*** Opening of Source records ***

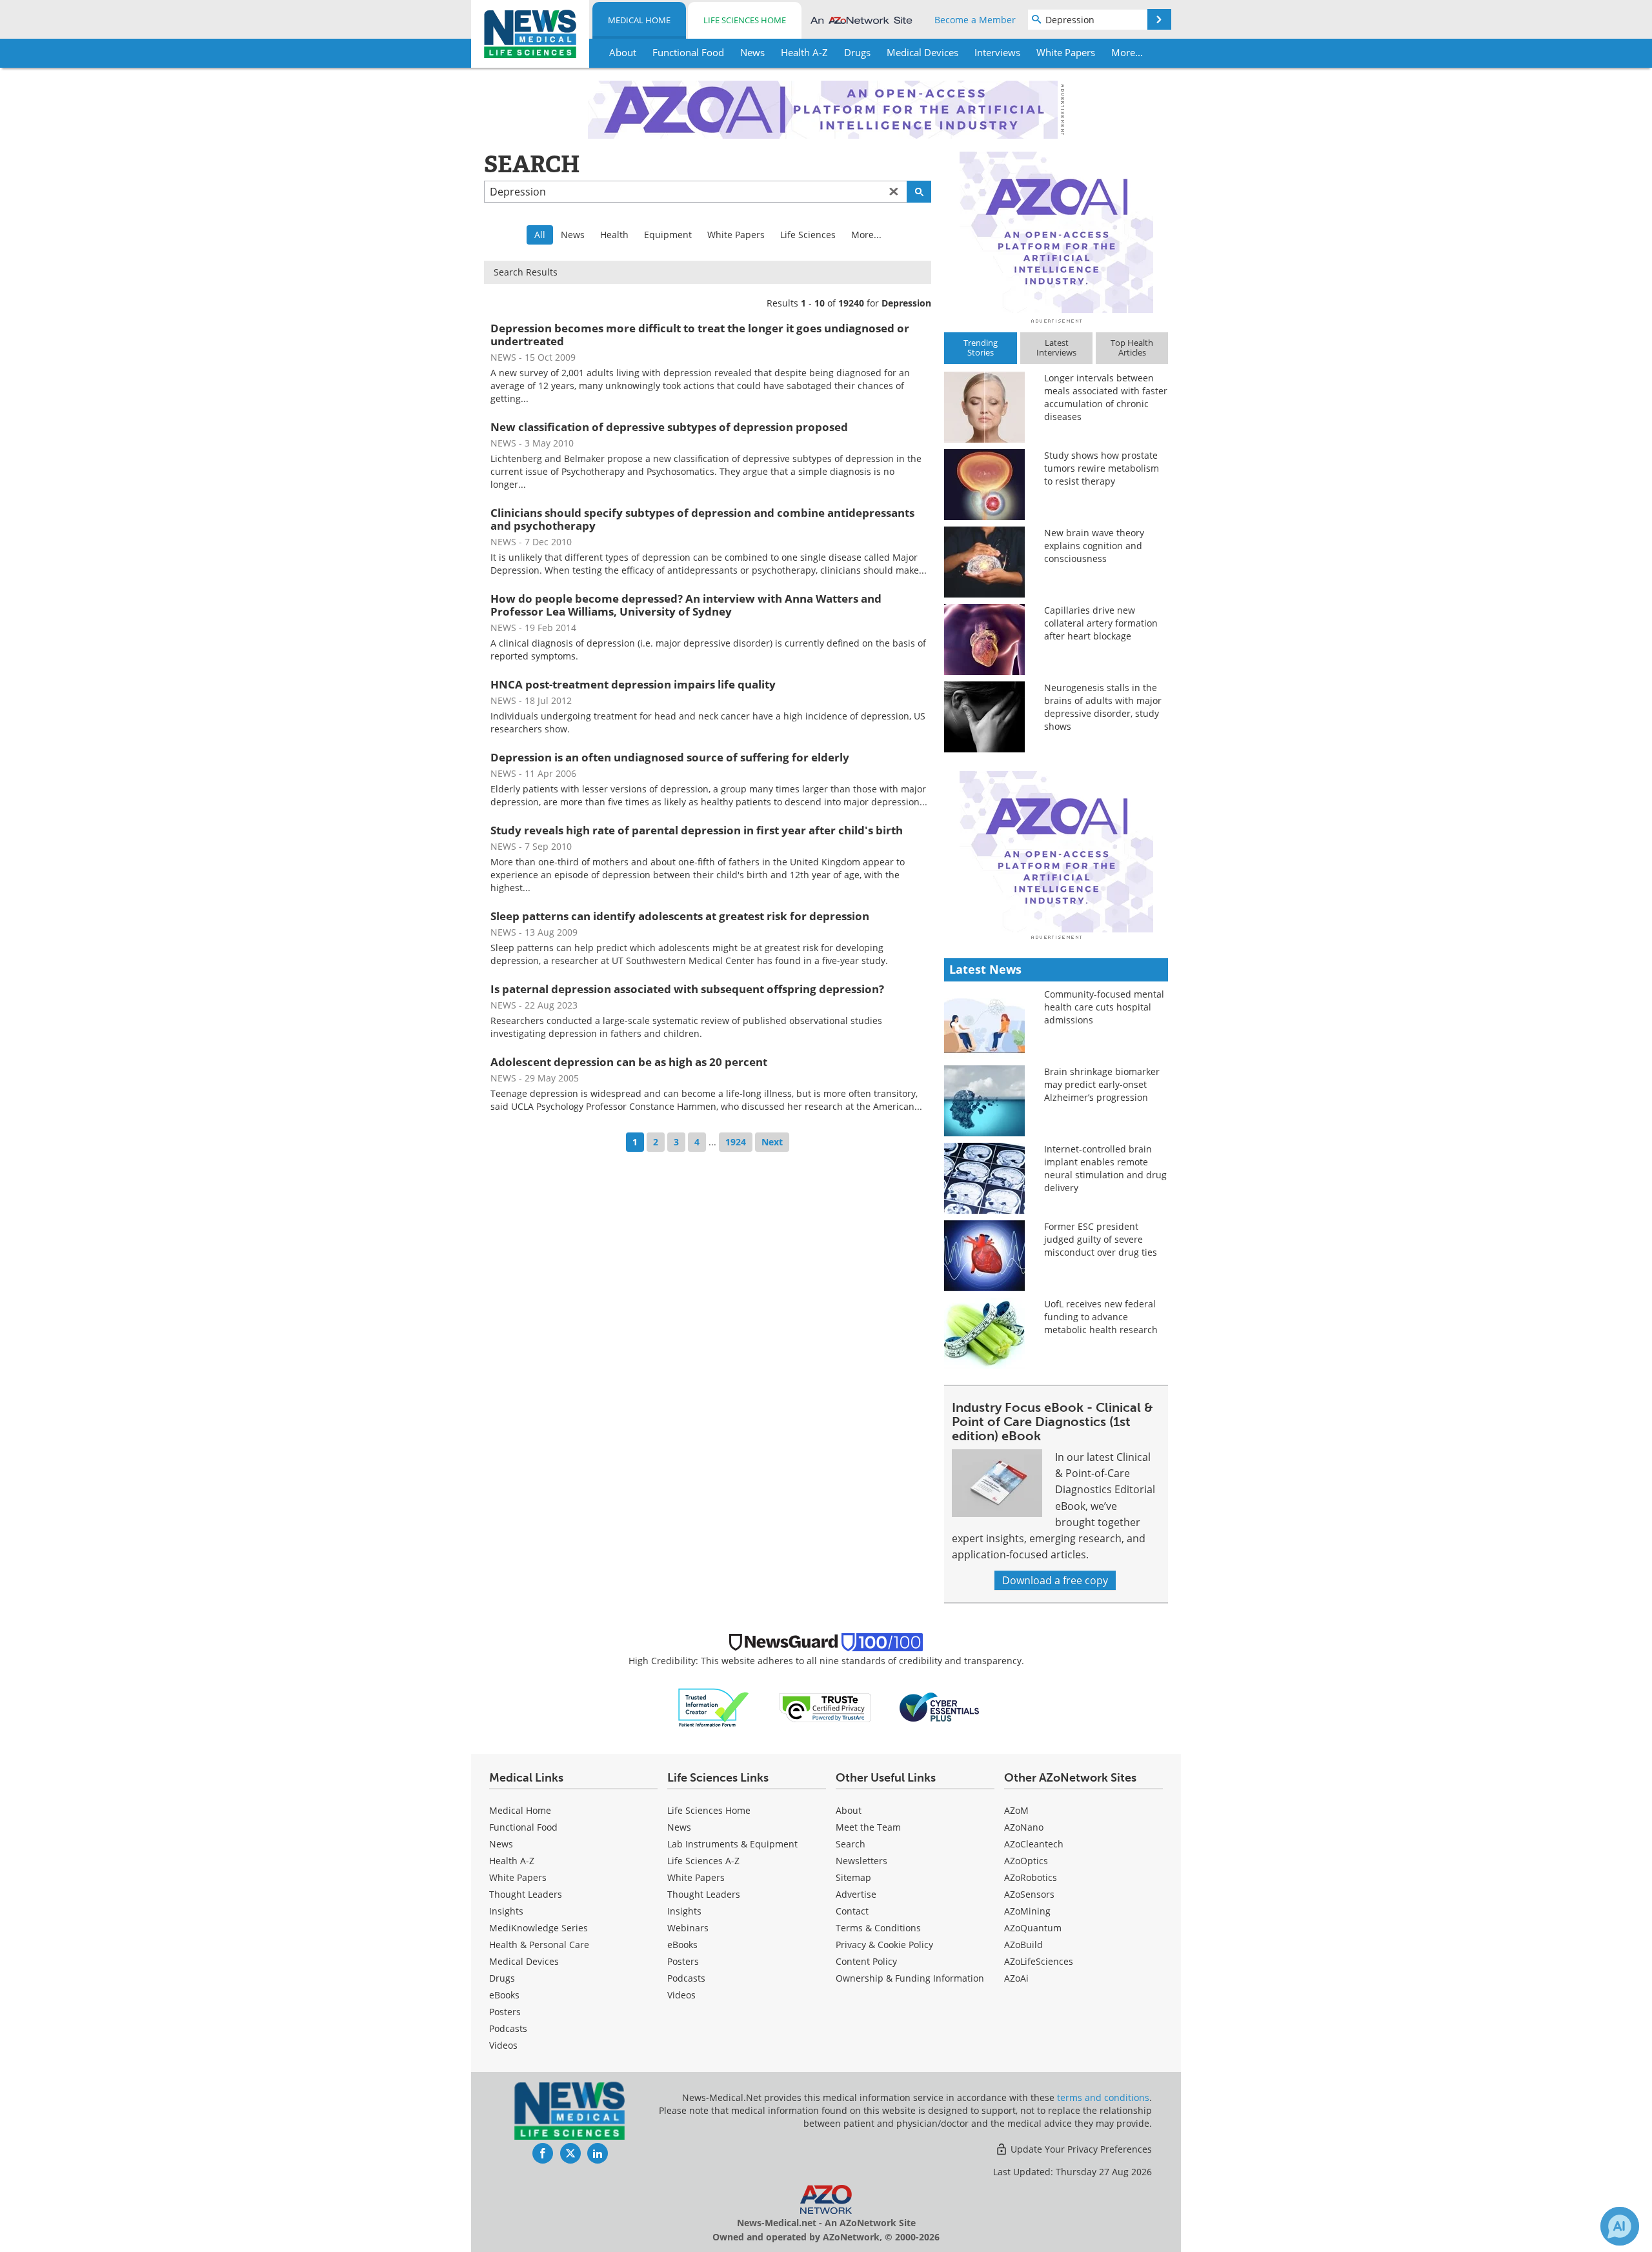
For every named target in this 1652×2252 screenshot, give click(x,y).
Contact (852, 1911)
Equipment (668, 234)
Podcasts (508, 2028)
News (573, 234)
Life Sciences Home (744, 20)
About (848, 1810)
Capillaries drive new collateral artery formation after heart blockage (1101, 623)
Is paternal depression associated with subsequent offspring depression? (687, 988)
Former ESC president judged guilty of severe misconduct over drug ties (1100, 1239)
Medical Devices (524, 1961)
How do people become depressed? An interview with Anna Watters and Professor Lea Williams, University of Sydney (685, 605)
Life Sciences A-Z (703, 1861)
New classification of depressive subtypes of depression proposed (669, 426)
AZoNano (1023, 1827)
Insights (506, 1911)
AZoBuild (1023, 1944)
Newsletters (861, 1861)
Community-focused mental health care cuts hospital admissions (1104, 1007)
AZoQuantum (1033, 1928)
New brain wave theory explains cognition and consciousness (1094, 546)
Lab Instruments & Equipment (732, 1844)
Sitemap (853, 1877)
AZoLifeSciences (1038, 1961)
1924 (735, 1142)
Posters (505, 2012)
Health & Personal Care (539, 1944)
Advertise (856, 1894)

*** Close of Source records ***

What you have to do: Wherever a line contains the string "depression", copy that line from the data.

Your solution:
Is paternal depression associated with subsequent offspring depression? (687, 988)
New classification of depressive subtypes of depression proposed (669, 426)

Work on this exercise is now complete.